# EXCERPTED TEXT:

#####

Jacket wrestling is a form of wrestling and one of the oldest form of sports that has been practiced in both Europe and Asia going back many centuries. It generally involves two contestants wearing jackets and belts attempting to take each other down in order to pin their opponent. The method of combat has also been referred to as "belt-and-jacket wrestling", for its common use of a belt or sash in addition to or instead of a jacket.

The two most popular contested styles of jacket wrestling today are Judo and Sambo.

== History ==
Encyclopædia Britannica has stated that, "The three basic types of wrestling contest are the belt-and-jacket, catch-hold, and loose styles, all of which appear to have originated in antiquity. Belt-and-jacket styles of wrestling are those in which the clothing of the wrestlers provides the principal means of taking a grip on the opponent."

#####

# DATA:

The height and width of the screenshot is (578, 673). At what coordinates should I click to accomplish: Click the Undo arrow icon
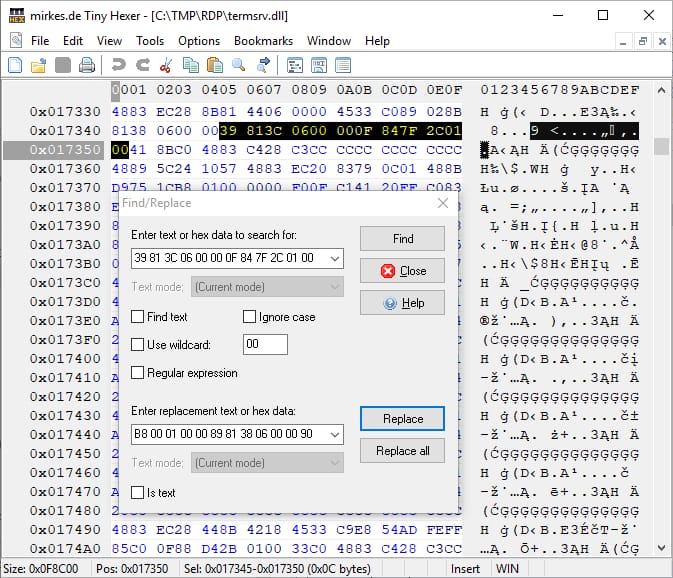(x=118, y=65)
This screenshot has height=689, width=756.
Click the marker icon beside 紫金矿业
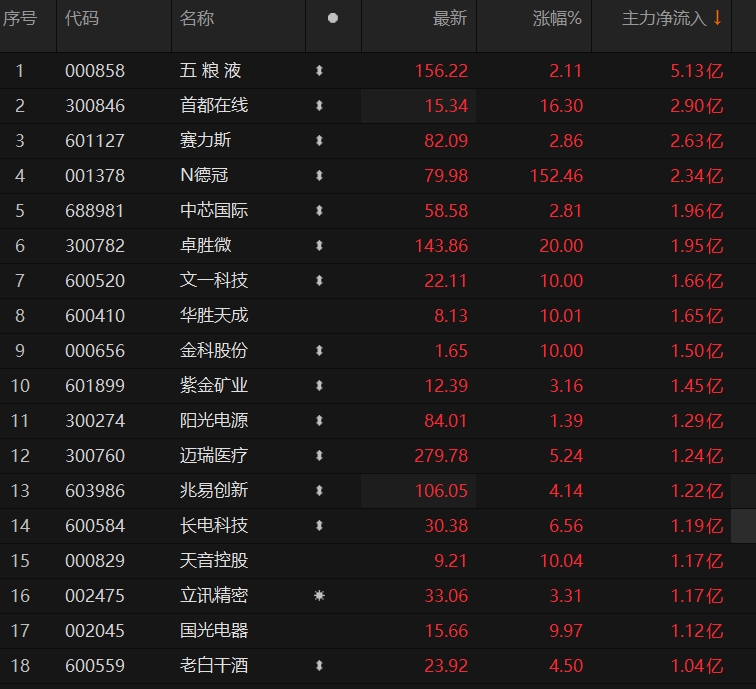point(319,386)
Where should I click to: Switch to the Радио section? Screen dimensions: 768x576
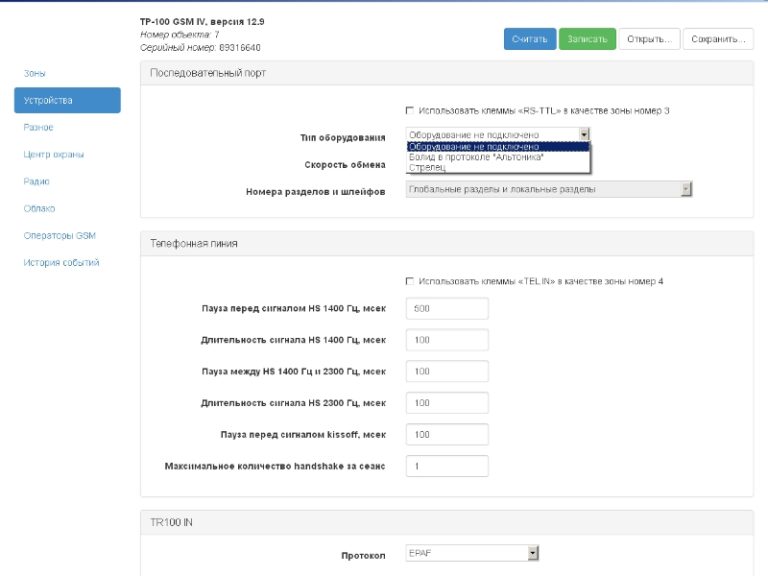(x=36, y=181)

#####

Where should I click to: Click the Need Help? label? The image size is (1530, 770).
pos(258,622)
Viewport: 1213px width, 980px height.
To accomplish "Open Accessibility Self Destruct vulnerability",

#####

# TASK 1:
According to the text on jacket wrestling, which two contested styles are the most popular today?
# TASK 2:
Summarize the text on jacket wrestling in two sentences.

# TASK RESPONSE 1:
Judo and Sambo.

# TASK RESPONSE 2:
Jacket wrestling, also called belt-and-jacket wrestling, is one of the oldest forms of sport, practiced in Europe and Asia for many centuries, in which two contestants wearing jackets and belts try to take each other down and pin the opponent. Its most popular contested styles today are Judo and Sambo, and Encyclopædia Britannica classes it as one of three basic types of wrestling, in which the wrestlers' clothing provides the principal means of gripping the opponent.